Landon Young grew up a Mississippi State fan, and he always wanted to share his passion for Bulldogs sports with others.
“I loved talking about it,” Young said. “I loved writing about it.”
After transferring to MSU from a community college, Young got that chance. A professor put him in touch with Ethan Lee, the managing editor of the SB Nation MSU blog site For Whom The Cowbell Tolls.
Lee put Young in touch with managing editor Justin Strawn, who brought Young aboard in 2018 as a volunteer contributor to the site. By the end of the year, Young was the managing editor.
But his tenure will end Sept. 30, when For Whom the Cowbell Tolls shutters its doors. SB Nation told staff in an email Monday the site — along with several other college football communities — is being shut down as of that date.
Opportunities like Young’s — when it comes to Mississippi State sports, at least — will become fewer and farther between.
“It’s difficult because now it doesn’t give a platform for these people who have a passion for sports and a passion for writing,” said Collin Wilmes, who has edited and written content for the site for the past four years.
Unlike Young, Wilmes had no ties to Mississippi State. He was a student at Minnesota State when a friend began working for the USC site at SB Nation, which is owned by Vox Media. Wilmes applied to write for SB Nation, and For Whom The Cowbell Tolls got back to him first. He said he is the primary writer of previews and recaps of football, basketball and baseball games as well as breaking news stories.
Wilmes, like Young, receives a monthly stipend from SB Nation. The two will be paid through Sept. 30, when their contracts are terminated along with the site.
“I just feel like it’s definitely a loss for all Mississippi State fans,” Wilmes said. “It really is a good opportunity for fans to get involved. It was just unique in the sense that it really gave fans that ability to connect with other fans who were writing, just building that community.”
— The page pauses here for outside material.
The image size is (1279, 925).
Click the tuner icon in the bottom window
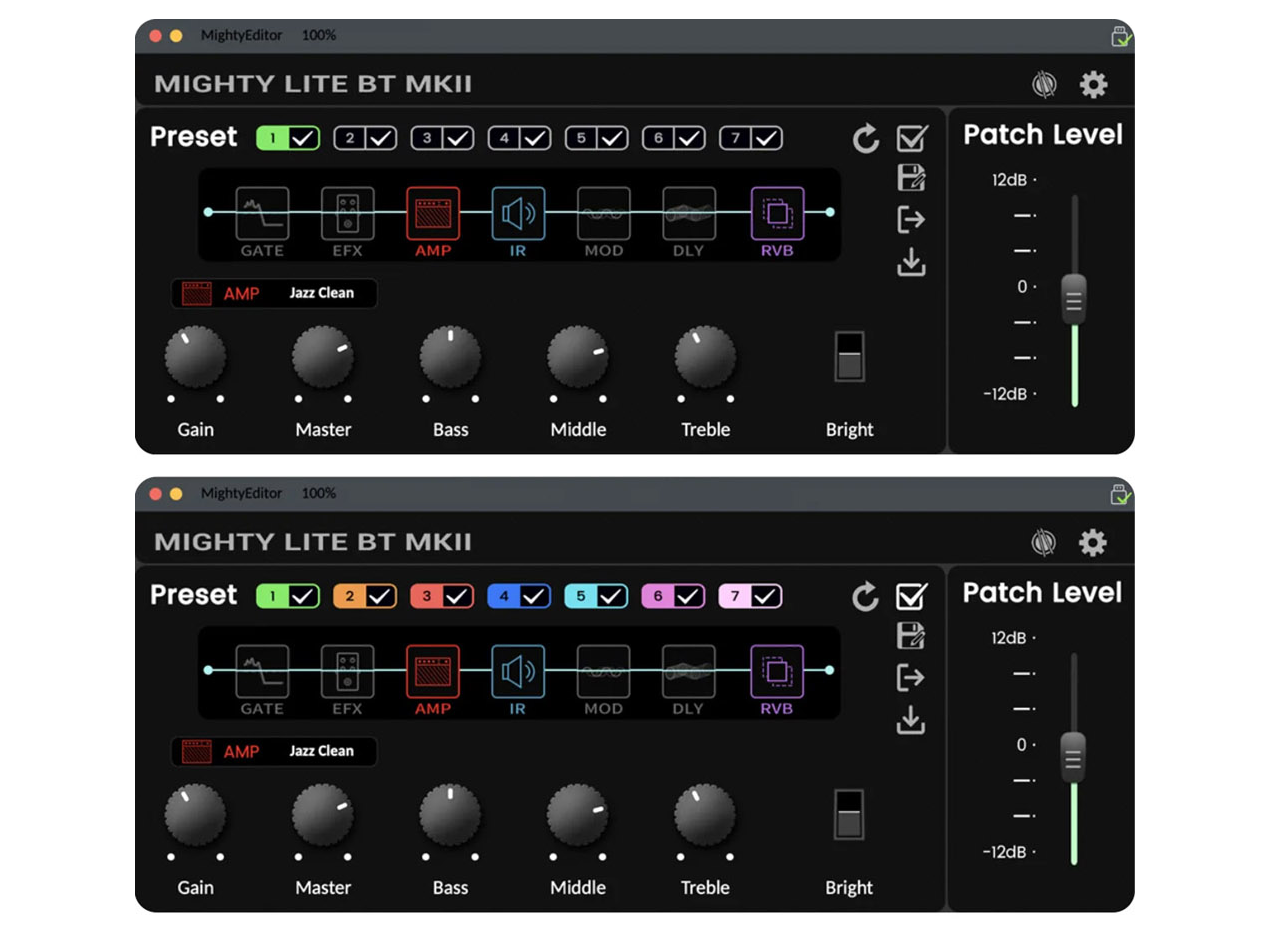tap(1044, 543)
Both Lee and Strawn said they grew up reading the site — which launched in January 2009 — when they were in high school.
During their time in charge, both tried to make For Whom The Cowbell Tolls unique by acting on one “crazy idea” or another. Strawn remembers when FOX News anchor Shepard Smith — an Ole Miss graduate — railed against Mississippi State on his nationally televised show, For Whom The Cowbell Tolls encouraged people to find Smith’s Twitter and say, “Hey, Shep, Hail State!”
“It’s a very different approach,” Strawn said. “That’s what made blogging fun. You try to do serious stuff, but you also like to do fun stuff as well.”
That’s what made the site different from journalistic outlets, and once it closes, blog sites about MSU sports will be even fewer.
Lee has started his own, The Underdog Tribune, on WordPress. FanSided’s Maroon and White Nation page is currently seeking someone to run it, but both Lee and Strawn wrote for that outlet in the past.
Lee said FanSided will be one of the biggest beneficiaries of SB Nation’s cutbacks. Blog sites for Oklahoma State, the Southeastern Conference, the Big East Conference and service academy sports were also eliminated as of the end of September.
“They really stand to gain a lot of really talented writers because they’ve got so many blog vacancies over there that they’re trying to fill, and now there’s suddenly an influx of very talented writers who understand how this works,” Lee said of FanSided. “They stand to gain a lot.”
An email from SB Nation staff on Monday afternoon gave no reasoning behind the site’s closure, but Lee said he believes For Whom The Cowbell Tolls landed on the chopping block because of disappearing page views. The site’s social media following remains strong: 19,600 Twitter followers and 42,000 likes on Facebook.
Dwindling interest in the website itself led Lee to return this spring as a contributor, hoping to get his old site back on its feet.
Lee said he understood SB Nation’s choice to shut down For Whom The Cowbell Tolls and the other pages it decided to close. Doing so five days before college football seasons begin nationwide, however?
“The timing is really interesting,” Lee said. “For a college football site to be shut down right before college football season starts just seems a little short-sighted, but that’s just the way it goes.”
The people currently associated with the site — Young, Wilmes, Lee, Alex Gomez, Daniel Potts and Noah Mashburn — will have to move on.
Wilmes said he hopes SB Nation will have second thoughts about the closure. Across the now-doomed site, people like him and Young — those trying to get experience, to create their own platform — will be the ones affected.
“Not everybody has the opportunity to work for a local TV station or a local newspaper, so this really gives people who are still in school the opportunity to hone their craft and become better writers,” Wilmes said.